The Hermes Agent API server exposes its core functionality—terminal, file operations, web search, memory, and skills—as an OpenAI-compatible HTTP endpoint. This allows frontends like Open WebUI to connect directly to your agent.

I wanted to use Hermes Agent as an OpenAI-compatible backend inside Open WebUI, but setting it up in a Docker/Coolify environment with UFW enabled required a few extra steps beyond the default localhost configuration.
Quick summary
If you are running:
- Hermes Agent on the VPS host
- Open WebUI in Coolify Docker
- UFW enabled
then check these three things:
- Hermes is listening on
0.0.0.0:8642 - Open WebUI points to the Docker gateway host address, not localhost
- UFW allows the Coolify subnet to reach port
8642
Network problem
Open WebUI kept showing:
OpenAI: Network Problem
Hermes was running. The API server was enabled. The health endpoint worked from the host. But Open WebUI still could not connect.

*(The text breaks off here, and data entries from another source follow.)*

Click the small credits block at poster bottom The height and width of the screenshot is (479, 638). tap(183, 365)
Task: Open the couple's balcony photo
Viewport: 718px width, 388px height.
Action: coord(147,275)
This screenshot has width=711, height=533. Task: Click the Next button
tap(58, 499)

That is what made this annoying. The app error was vague, and the official localhost example was technically correct but not applicable to my setup.
The actual issue
The issue was not Hermes.
It was Docker container to host networking plus UFW.
Open WebUI is inside a Coolify Docker network. Hermes was on the host. So 127.0.0.1 inside the container pointed back to the container itself, not to the VPS host running Hermes.

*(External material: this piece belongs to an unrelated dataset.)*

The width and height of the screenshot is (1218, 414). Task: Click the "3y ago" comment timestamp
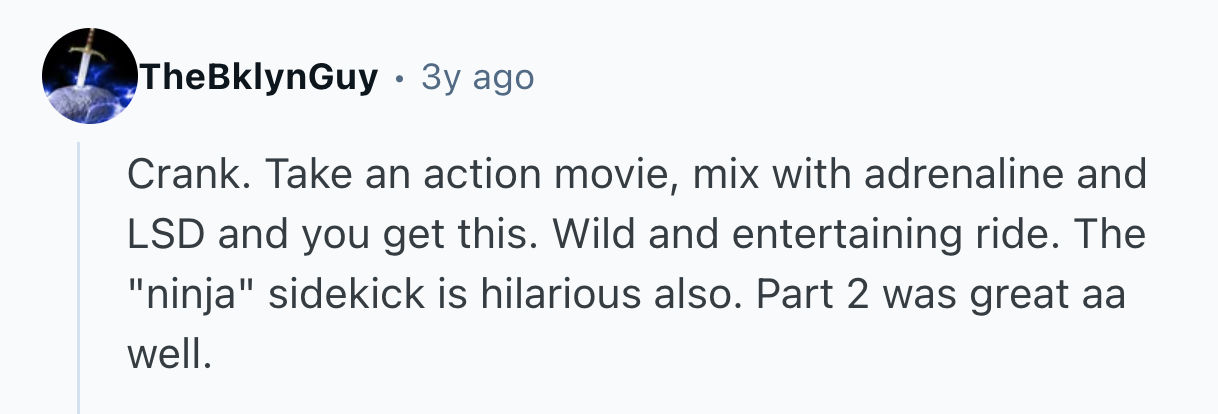click(x=478, y=76)
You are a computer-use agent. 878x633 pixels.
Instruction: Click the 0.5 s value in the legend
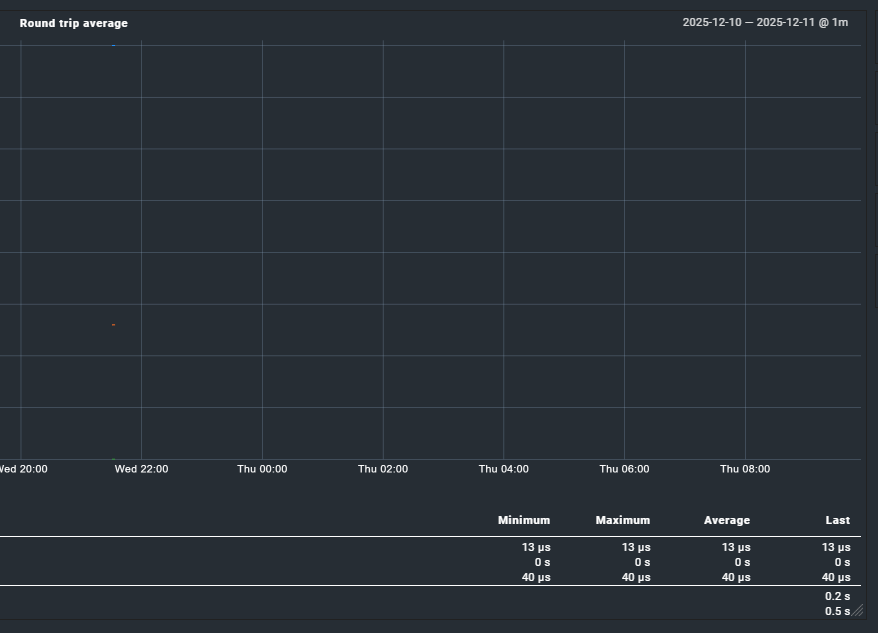click(835, 611)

Then there was a second problem. Even after finding the correct host address, UFW was blocking traffic from the Coolify subnet to the Hermes API port.
So the real problem was:
- wrong address for this setup
- container traffic blocked by firewall
What worked
1. Enable Hermes API server
In ~/.hermes/.env:
API_SERVER_ENABLED=true
# Generate a secure key with: openssl rand -base64 32
API_SERVER_KEY=<your-secret-key>
API_SERVER_HOST=<address>
API_SERVER_PORT=8642
Then start Hermes:
hermes gateway
Check that it is listening:
sudo ss -tlnp | grep 8642
Mine showed:
LISTEN 0 128 0.0.0.0:8642 0.0.0.0:* users:(("python",pid=...,fd=...))
2. Find the Docker gateway IP Open WebUI uses to reach the host
First, find the Open WebUI container name:
docker ps --format "table {{.Names}}" | grep open-webui
Then inspect its network (replace <container_name> with your actual container name):
docker inspect <container_name> --format='{{range $k, $v := .NetworkSettings.Networks}}{{$k}}: {{$v.Gateway}}{{end}}'
Mine returned:
<network_name>: <address>
That meant Open WebUI needed to talk to Hermes through:
http://<address>:8642/v1
Not http://127.0.0.1:8642/v1.
3. Test connectivity from inside the container
This is the check that exposed the real issue (replace <container_name> and <address>):
sudo docker exec <container_name> curl -v --connect-timeout 5 http://<address>:8642/v1/health
At first, it timed out.
That told me Hermes was fine, but container traffic could not reach the host port.
4. Check UFW
My firewall config included this:
Default: deny (incoming), allow (outgoing), deny (routed)
That was the blocker.
The Coolify container subnet could not reach port 8642 on the host.
5. Allow the Coolify subnet to reach Hermes
My Coolify network was <internal_subnet> (adjust to your subnet), so I added this rule:
sudo ufw allow from <internal_subnet> to <host_ip> port 8642 proto tcp comment 'Hermes API from Coolify OpenWebUI'
sudo ufw reload
Then the same curl test from inside the container finally worked:
{ "status": "ok", "platform": "hermes-agent" }
That was the fix.
Open WebUI settings that worked
In Open WebUI, I used:
- Base URL:
http://<address>:8642/v1 - API Key:
API_SERVER_KEYfrom~/.hermes/.env
After that, Hermes showed up and worked as an OpenAI compatible backend.